Frailty is defined as increased vulnerability to poor resolution of homoeostasis after a stressor event (i.e., infection, surgery, or new medical treatment), which increases the risk of adverse outcomes (i.e., death or hospitalization), and it may present as unexplained weight loss, severe fatigue, falls, delirium, or fluctuating disability (i.e., “good and bad days”) [110]. Its prevalence increases with ageing and has been reported to range between 12–24% among people aged ≥50 across 62 countries [111]. Frailty and CVD share common risk factors, namely hypertension, diabetes mellitus, and obesity [112]. The potential common underlying pathophysiologic mechanism is inflammation (“inflammageing”) [112,113]. Arterial factors, especially AoStiff, have been suggested to be a potential linking mechanism between frailty and CVD. Frailty has been associated with an increased risk of unfavorable outcomes in patients with peripheral artery disease [114], valvular disease [115,116], as well as in adults with [117] and without coronary artery disease [118]. A recent systematic review and meta-analysis of five cross-sectional studies and 7575 participants, aged above 60 years, revealed an association between frailty (defined as a clinical syndrome in which three or more of the following criteria were present: (a) unintentional weight loss (10 lbs in past year), (b) self-reported exhaustion, (c) weakness, (d) slow walking speed, and (e) low physical activity or defined as Simple Frailty score = 2) and prefrailty (defined as Simple Frailty score = 1) and greater AoStiff, compared to non-frail patients [119]. Another systematic review and meta-analysis of 29 cross-sectional and 9 longitudinal studies (43,115 participants) demonstrated an independent association between arterial stiffness, measured using PWV, and cognition (a component of frailty) [120]. Lastly, in the community-dwelling elderly population of the Wakayama Study, the loss of skeletal muscle mass and function was associated with increased arterial stiffness, expressed as baPWV [121].

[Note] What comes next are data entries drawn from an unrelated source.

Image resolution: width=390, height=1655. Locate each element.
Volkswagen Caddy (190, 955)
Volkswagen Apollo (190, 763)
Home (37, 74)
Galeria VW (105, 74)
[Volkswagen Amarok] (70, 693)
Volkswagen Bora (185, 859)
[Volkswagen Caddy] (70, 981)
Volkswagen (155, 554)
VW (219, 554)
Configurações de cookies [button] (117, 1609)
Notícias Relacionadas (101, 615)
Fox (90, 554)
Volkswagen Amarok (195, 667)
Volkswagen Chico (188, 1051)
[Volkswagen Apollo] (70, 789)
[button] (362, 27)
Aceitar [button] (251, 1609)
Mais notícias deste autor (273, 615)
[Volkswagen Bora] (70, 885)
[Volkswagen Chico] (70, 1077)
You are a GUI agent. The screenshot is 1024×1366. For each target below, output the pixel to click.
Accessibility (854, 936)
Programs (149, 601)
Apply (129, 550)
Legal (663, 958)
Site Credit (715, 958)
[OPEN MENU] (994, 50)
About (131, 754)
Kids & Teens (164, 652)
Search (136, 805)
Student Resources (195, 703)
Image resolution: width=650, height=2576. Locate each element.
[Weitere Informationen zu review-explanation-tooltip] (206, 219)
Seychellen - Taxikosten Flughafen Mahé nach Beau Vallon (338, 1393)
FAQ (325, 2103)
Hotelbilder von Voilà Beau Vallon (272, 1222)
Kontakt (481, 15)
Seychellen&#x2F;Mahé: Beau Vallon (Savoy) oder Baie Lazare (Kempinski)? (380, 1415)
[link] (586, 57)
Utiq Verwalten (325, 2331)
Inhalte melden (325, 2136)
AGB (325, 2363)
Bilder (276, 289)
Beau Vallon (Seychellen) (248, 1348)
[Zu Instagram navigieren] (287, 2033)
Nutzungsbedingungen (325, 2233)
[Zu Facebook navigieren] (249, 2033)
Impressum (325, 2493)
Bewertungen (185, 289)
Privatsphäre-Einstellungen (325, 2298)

10. Degenerative Aortic Stenosis

Degenerative aortic valve stenosis (AVS), the most frequent cause of interventional valve treatment, is characterized by increased LV afterload. The LV load is determined not only by the degree of valve stenosis, but also by the arterial stiffness [122]. Therefore, unsurprisingly, increased arterial stiffness has been associated with unfavorable outcomes in patients with AVS. For example, Tanaka et al. examined the correlation between pre-procedural baPWV and 1-year post- Transcatheter Aortic Valve Implantation (TAVI) all-cause death and HF rehospitalization in a cohort of 161 patients with severe degenerative AVS [123]. The authors reported a significantly higher cumulative 1-year composite outcome in the high baPWV group (i.e., >1639 cm/s) compared to the low (i.e., <1639 cm/s) baPWV group (31% vs. 10%; log-rank test, p < 0.001), whereas high baPWV was an independent predictor of the 1-year combined outcome (adjusted HR, 3.42; 95% CI, 1.62–7.85; p = 0.002). Broyd et al., utilizing data from 186 patients who underwent TAVI between April 2016 and June 2017, showed that PWV higher than 11.01 m/s was the only predictor of 1-year mortality following TAVI (Odds Ratio 3.57, 95% CI 1.36–9.42, p = 0.01) [124]. An elegant study demonstrated that increased vascular stiffness (i.e., Resistive index ≥ 0.7 and pulsatile index ≥ 1.3) was associated with the combined outcome of cardiovascular death and HF rehospitalization, during 3-year follow up, in 246 consecutive patients with severe symptomatic degenerative AVS (aortic valve area, AVA < 1.0 cm2) referred for surgical (AV replacement) or interventional treatment (TAVI) [125]. Future studies are needed to reveal the ideal non-invasive method to assess arterial stiffness in AVS patients and establish the prognostic value of the arterial stiffness alterations after AV replacement [122].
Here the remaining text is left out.